Exercise aim ▸ Find every line of the entries below that contains the word "screenshot", matching case exactly, and copy each of those lines.

The data ▸
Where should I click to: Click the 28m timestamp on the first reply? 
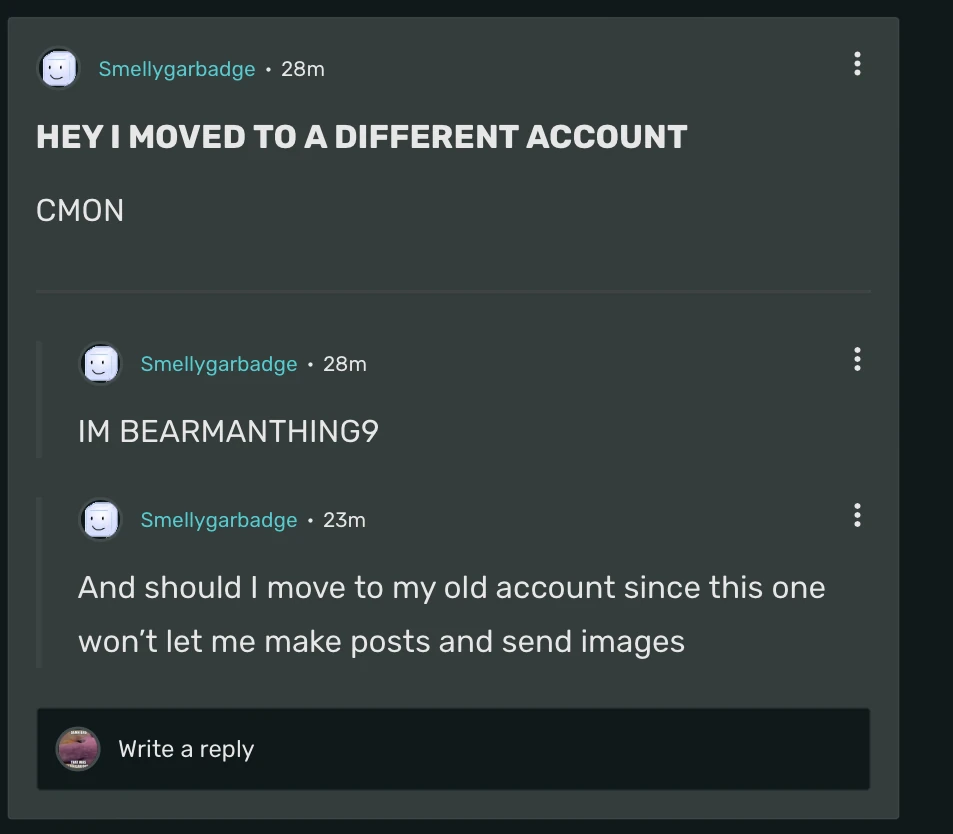tap(344, 363)
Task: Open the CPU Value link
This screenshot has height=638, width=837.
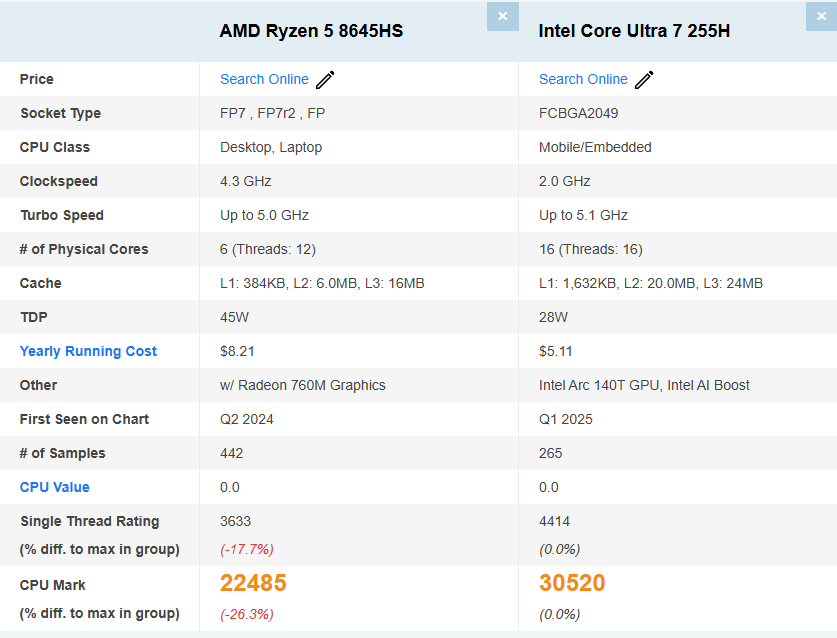Action: pos(54,487)
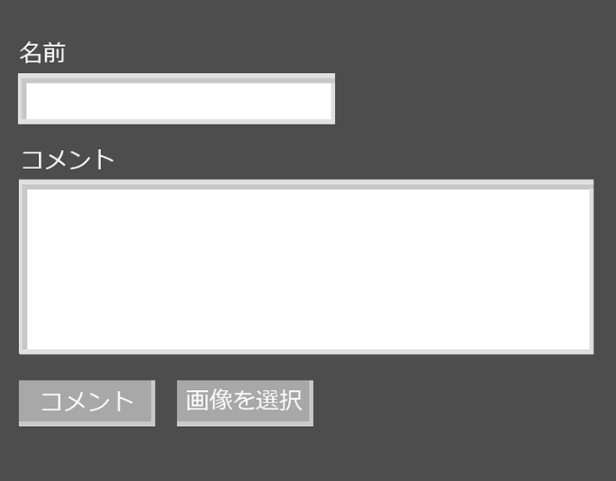Activate the single-line field under 名前
The image size is (616, 481).
tap(176, 99)
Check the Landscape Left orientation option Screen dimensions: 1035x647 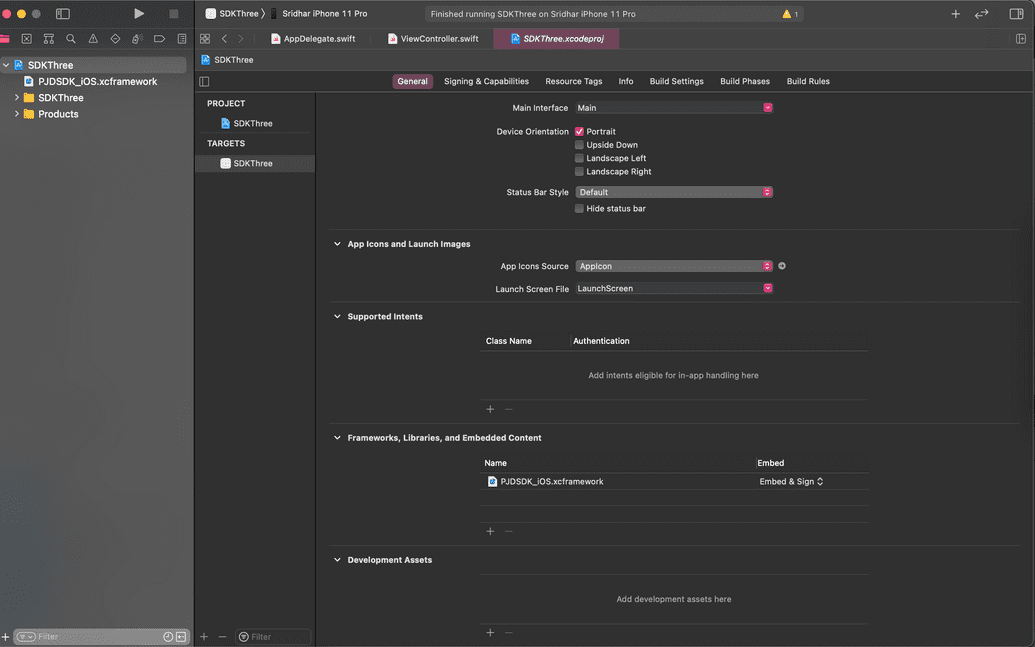pos(579,157)
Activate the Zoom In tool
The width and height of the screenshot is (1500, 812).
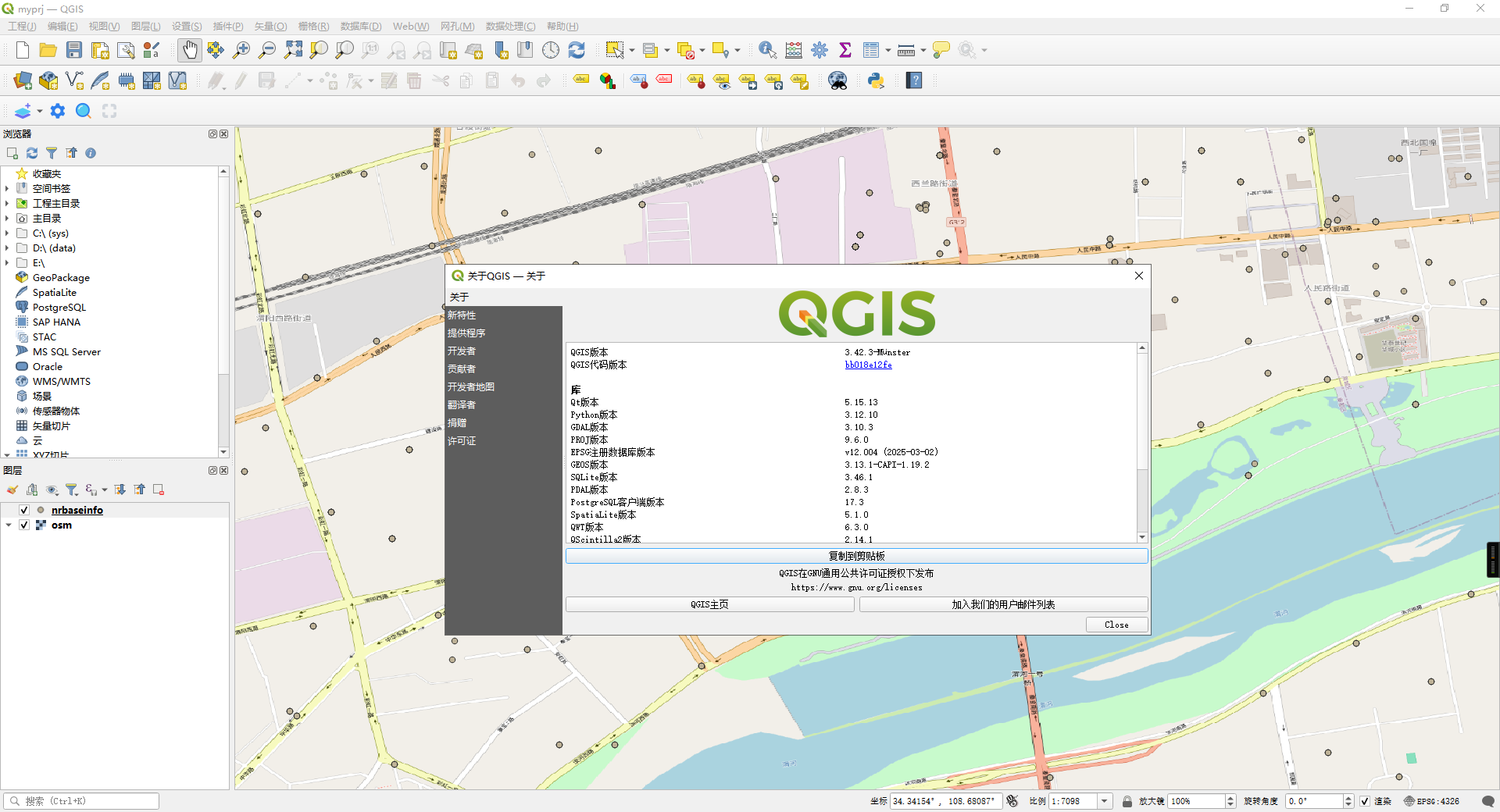[241, 49]
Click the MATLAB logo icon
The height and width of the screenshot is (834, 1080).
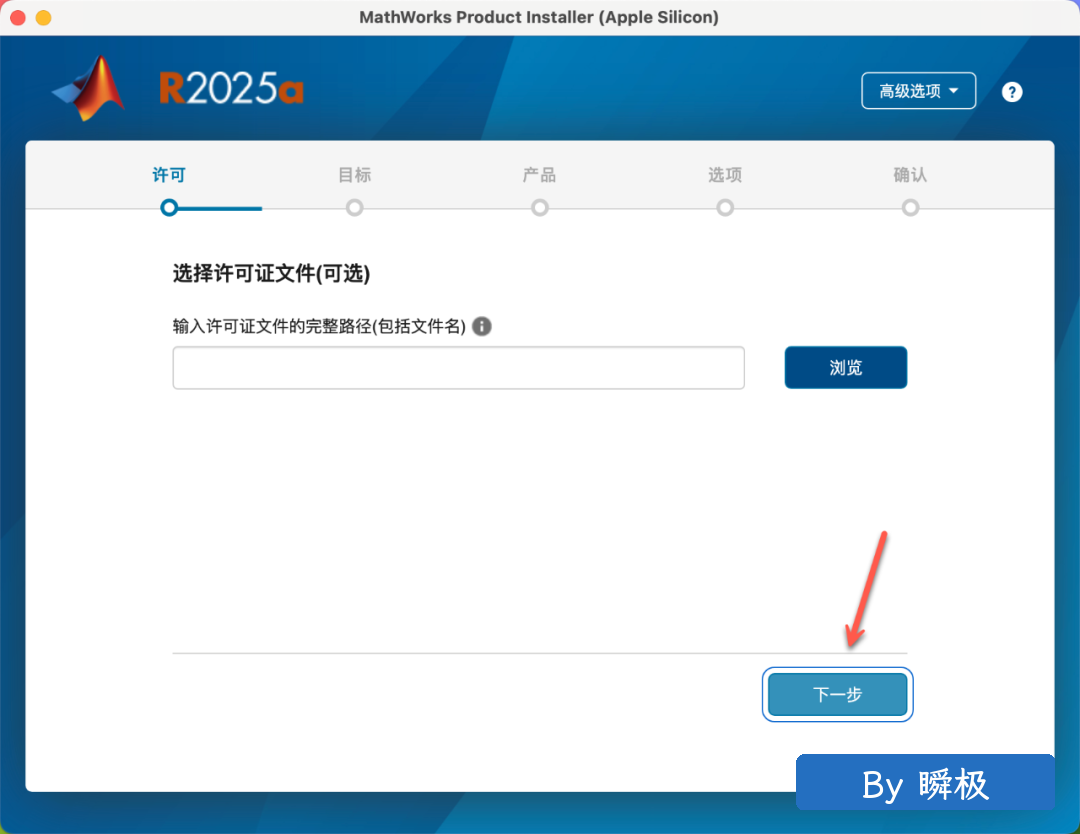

Correct answer ▸
This screenshot has height=638, width=837.
The width and height of the screenshot is (1500, 812).
The height and width of the screenshot is (834, 1080).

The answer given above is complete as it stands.